Beloved for his playful, engaging personality, Bob sometimes made use of a borrowed artificial eye “to keep an eye on students in class” and joked that he had a termite-filled wooden leg—one that would leave a tiny trail of sawdust as he walked.

Bob hosted a Waco television show called Atomic Age Physics, sponsored a televised academic challenge program, and also taught often at Paul Quinn College (formerly in Waco). He received a number of Baylor and national teaching awards, including Baylor’s Collins Outstanding Professor Award. In 2004, former students, alumni, family and friends of the Packards established an endowed scholarship in their honor.

Outside the classroom, he sponsored student organizations such as Taurus, Circle K and Kappa Omega Tau, which he helped design their award-winning Sing acts. He also served on Baylor’s Athletic Council for years and taught Sunday School classes at Columbus Avenue Baptist Church for decades.

Bob, now 90, formally retired from Baylor in 2002 following 50 years on the Baylor faculty. He returned to teach one class in 2009, and students scrambled to sign up for one last course with the Baylor legend.

Asked to note any differences in Baylor students from his first class to his last one, he says the students are, in spirit, the same—they still have a giving attitude.

“Baylor brings out in students the desire to help others,” he says. “Baylor students are outgoing, they are concerned, and they will volunteer. They are exactly what you would expect from a student.”

Bob says the epitome of that volunteer spirit was when some students asked him to sponsor a new campus organization, the nation’s first collegiate group for Habitat for Humanity.

In retirement, the Packards continue to be active in Waco serving as volunteers for various boards and committees. The couple has an exceptional fondness for the young visitors to Baylor’s Mayborn Museum, where they helped raise funds for its construction and still volunteer most Friday afternoons.

“Taking your children to the Mayborn Museum is absolutely the best education they can have. It’s five things in one, and each has a history on the campus,” says Bob, who loves that the museum is free to visitors on the first Sunday of each month, benefitting children who otherwise would not be able to enjoy it.

“The children are getting hands-on experience, and it never gets old because the activities are so varied,” he says.

Bob particularly enjoys catching up with former students who bring their children to the museum.

“I’m so happy because they teach their kids to come hug my neck,” he says.

The Packards often are asked for the secret to their successful marriage.

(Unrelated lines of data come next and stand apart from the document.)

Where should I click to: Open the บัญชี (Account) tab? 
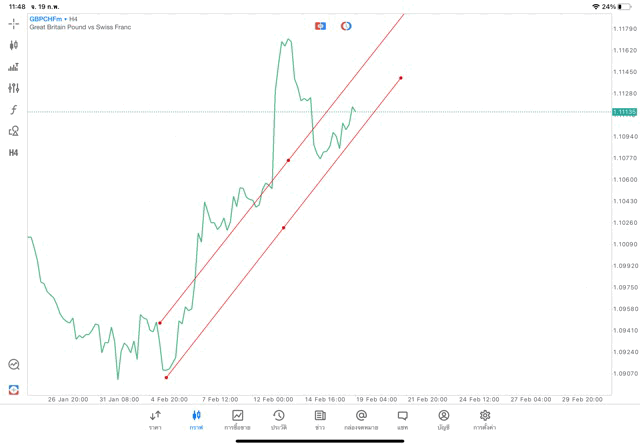(x=443, y=419)
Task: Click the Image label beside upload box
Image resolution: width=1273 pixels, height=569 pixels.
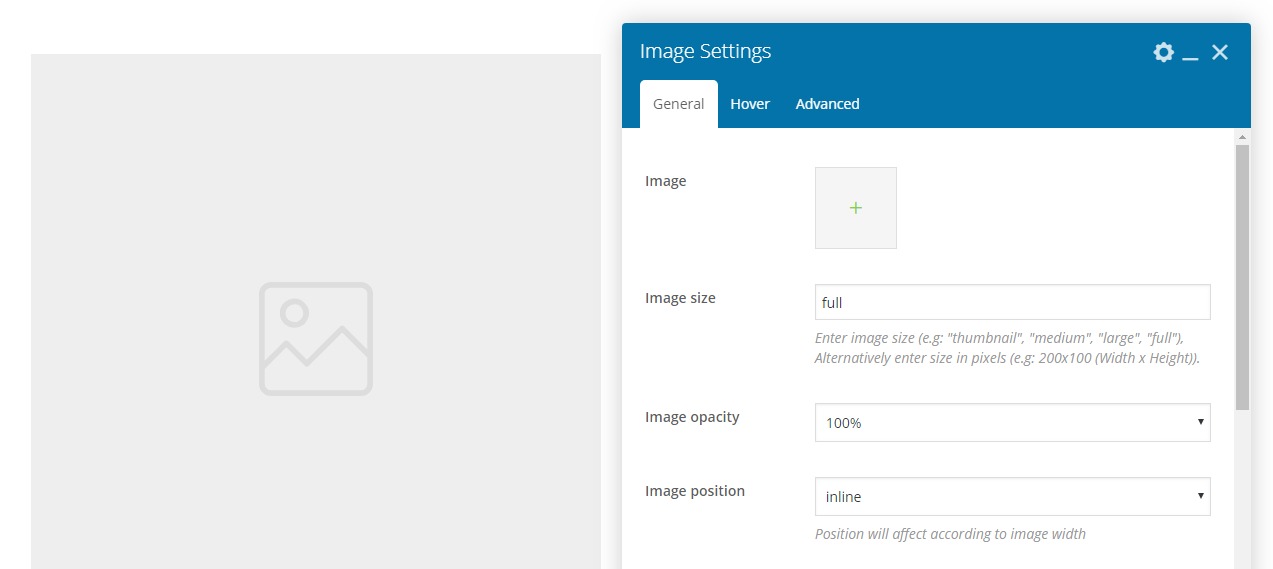Action: click(666, 181)
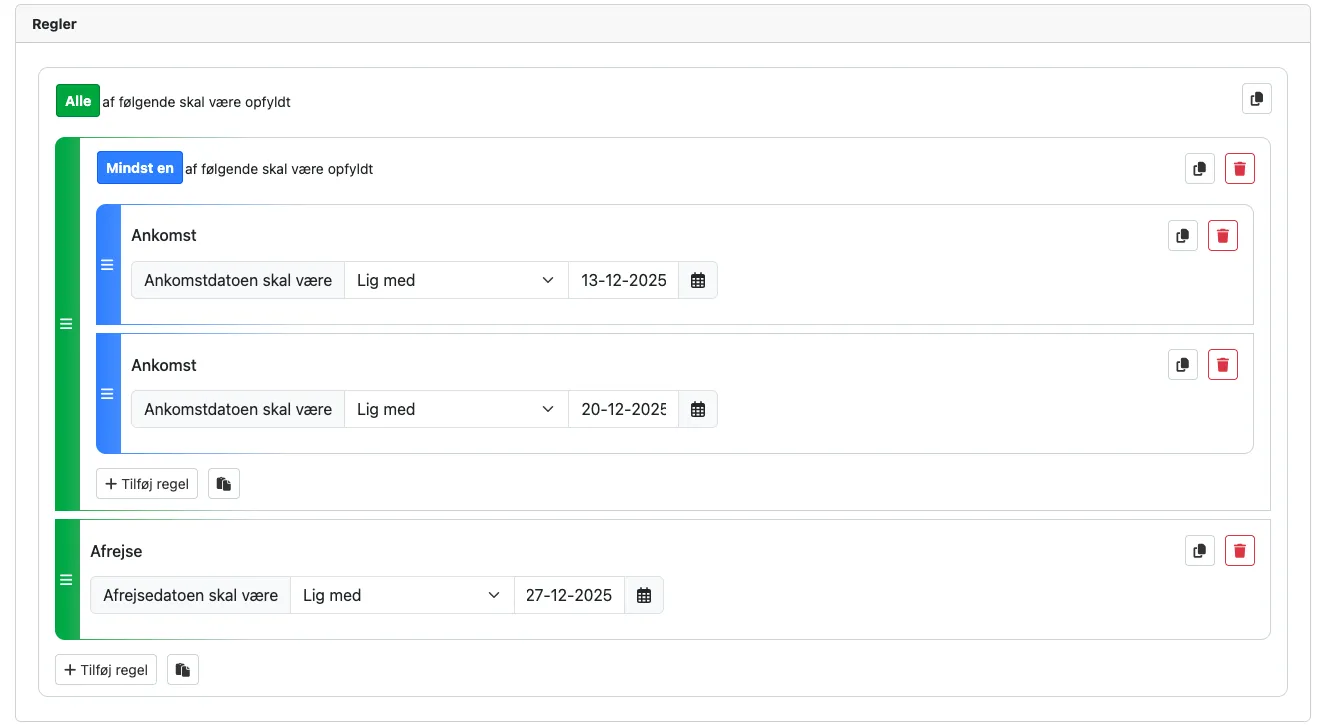1322x725 pixels.
Task: Duplicate the 'Mindst en' rule group
Action: (1199, 169)

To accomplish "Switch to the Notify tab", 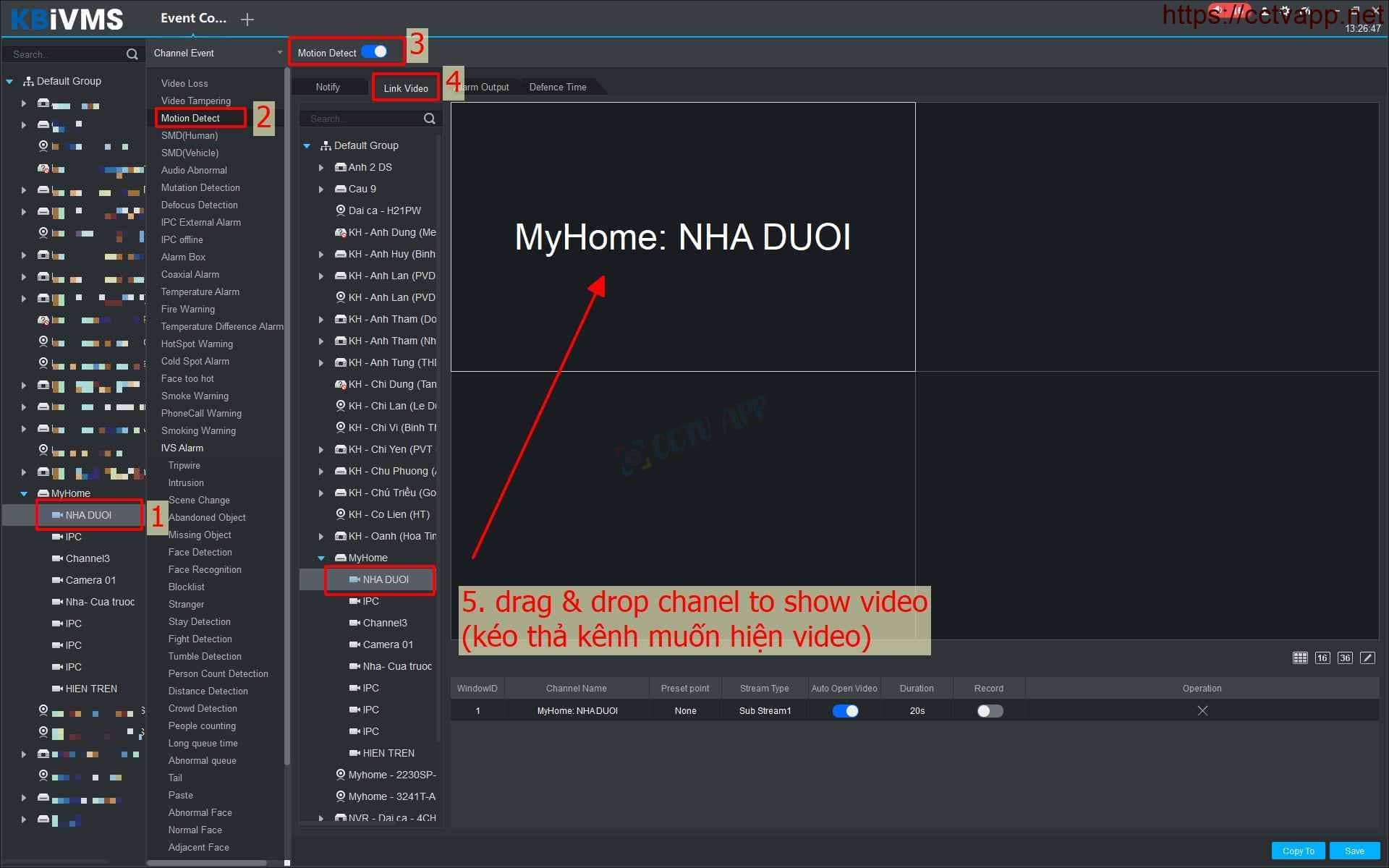I will [328, 87].
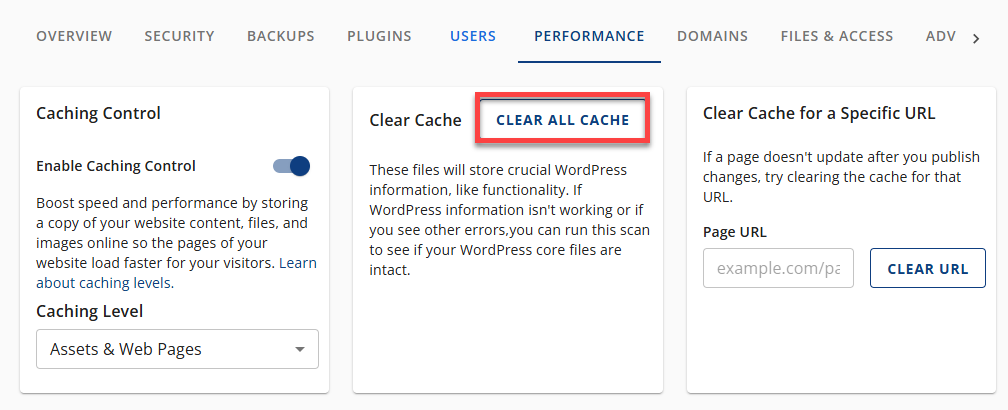Switch to the Overview tab
This screenshot has height=410, width=1008.
click(x=74, y=36)
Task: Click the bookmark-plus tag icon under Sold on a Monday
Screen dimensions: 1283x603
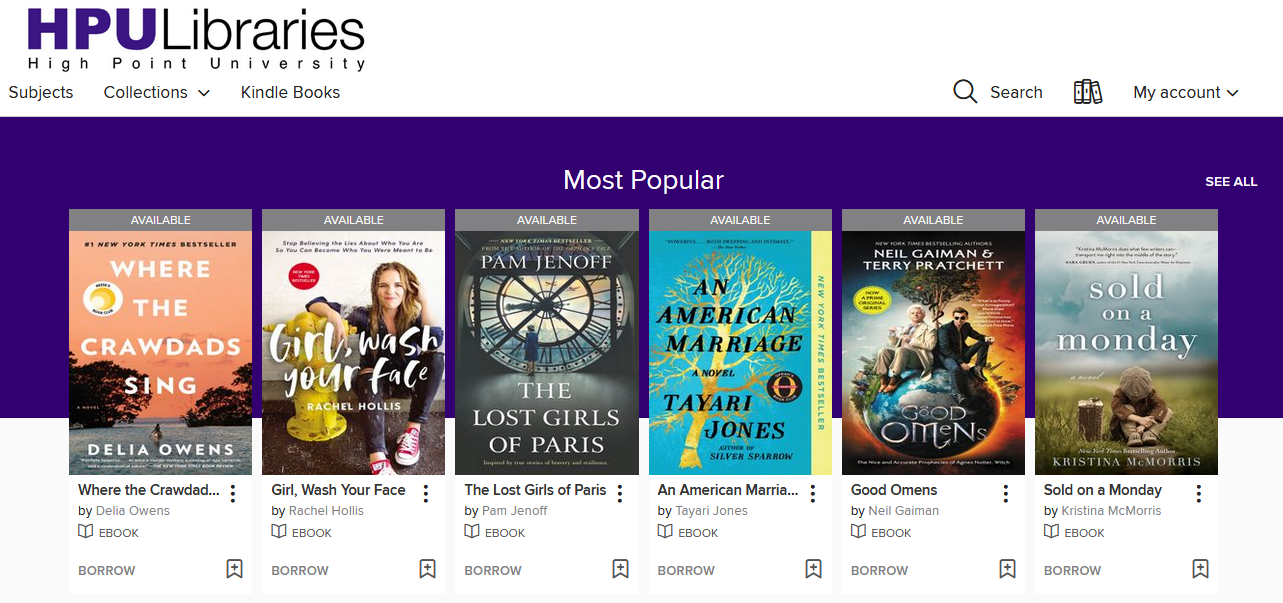Action: 1199,568
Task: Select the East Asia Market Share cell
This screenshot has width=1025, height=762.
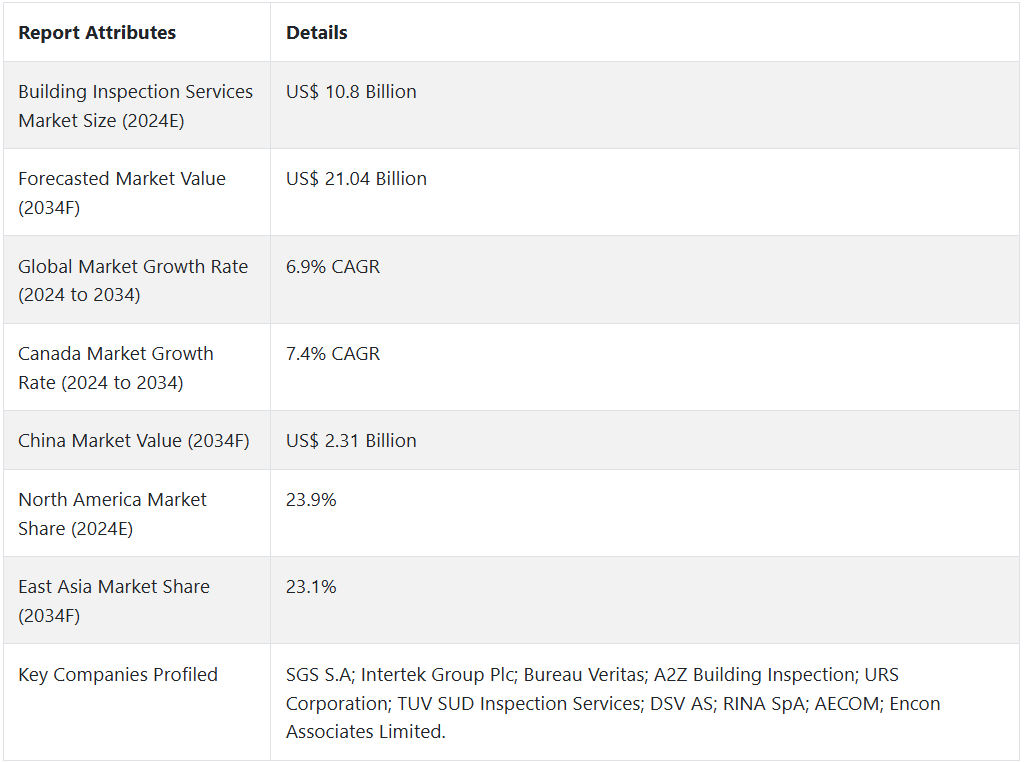Action: pyautogui.click(x=114, y=601)
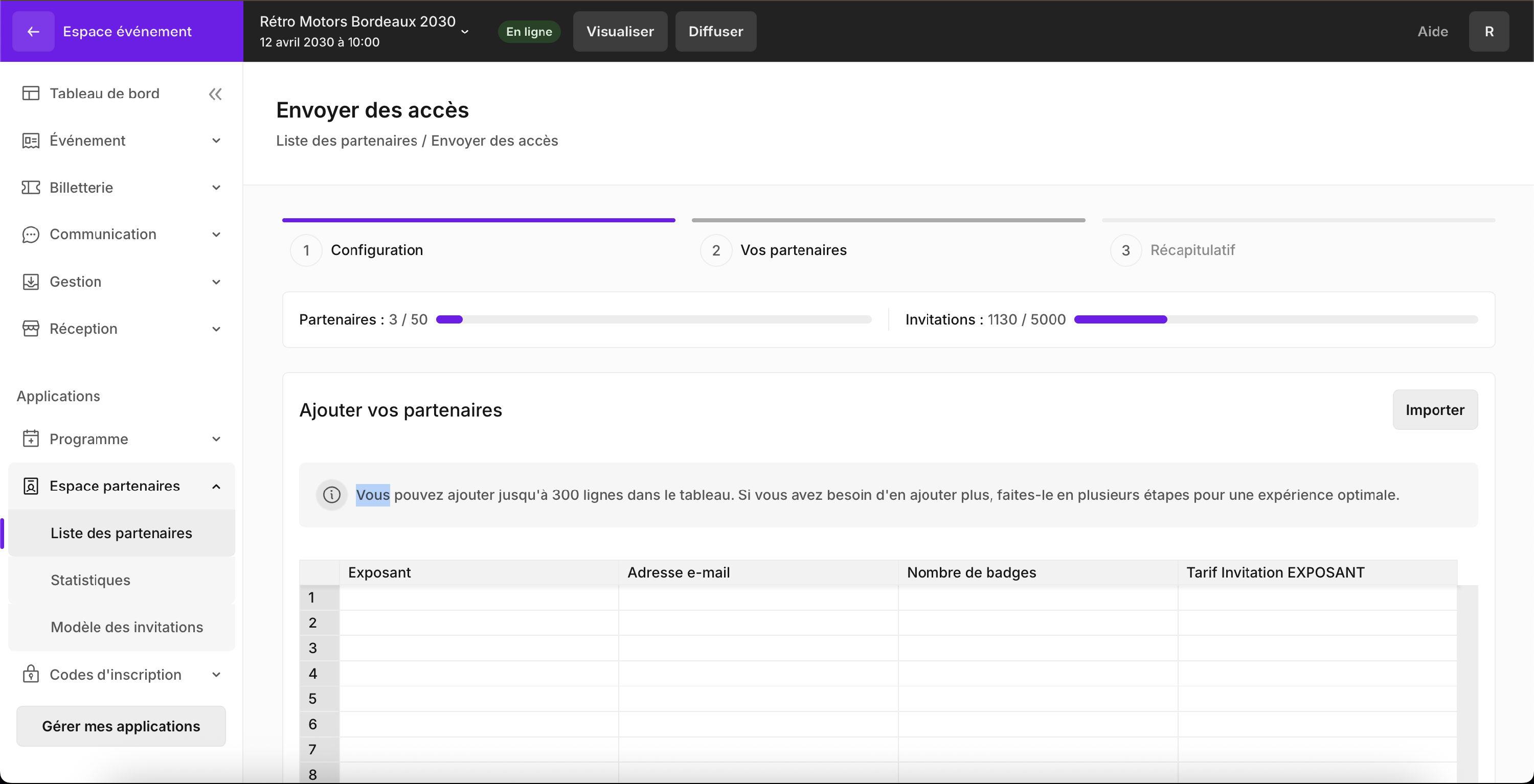Click the Réception storefront icon
Image resolution: width=1534 pixels, height=784 pixels.
click(x=30, y=329)
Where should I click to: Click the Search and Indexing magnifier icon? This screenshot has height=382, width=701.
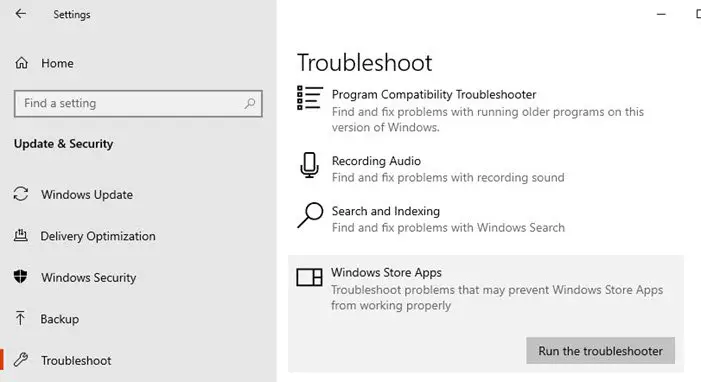point(310,215)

Their response is, “Let God be your strength and comfort as you start each day. Expect something wonderful to happen and it will. Labor in God’s vineyard and you will be blessed with harvest beyond your wildest dreams.”

In their living room, Joyce keeps a Bible given to her by a former student in 1975. Its margins are filled with notes, prayers and sayings from their Baylor family.

“My favorite one is, ‘Keep alive in us, oh Lord, the beauties of the world, the joys of friendship, and the wonders of Your grace. Each day that we live, shape our lives so that we will be a blessing to our fellow man,’’’ Joyce says. “Our lives and most of our activities have been spent primarily at Baylor and in Waco. Having the chance to be involved with both has been a real blessing, and we hope that we can continue to be of service.”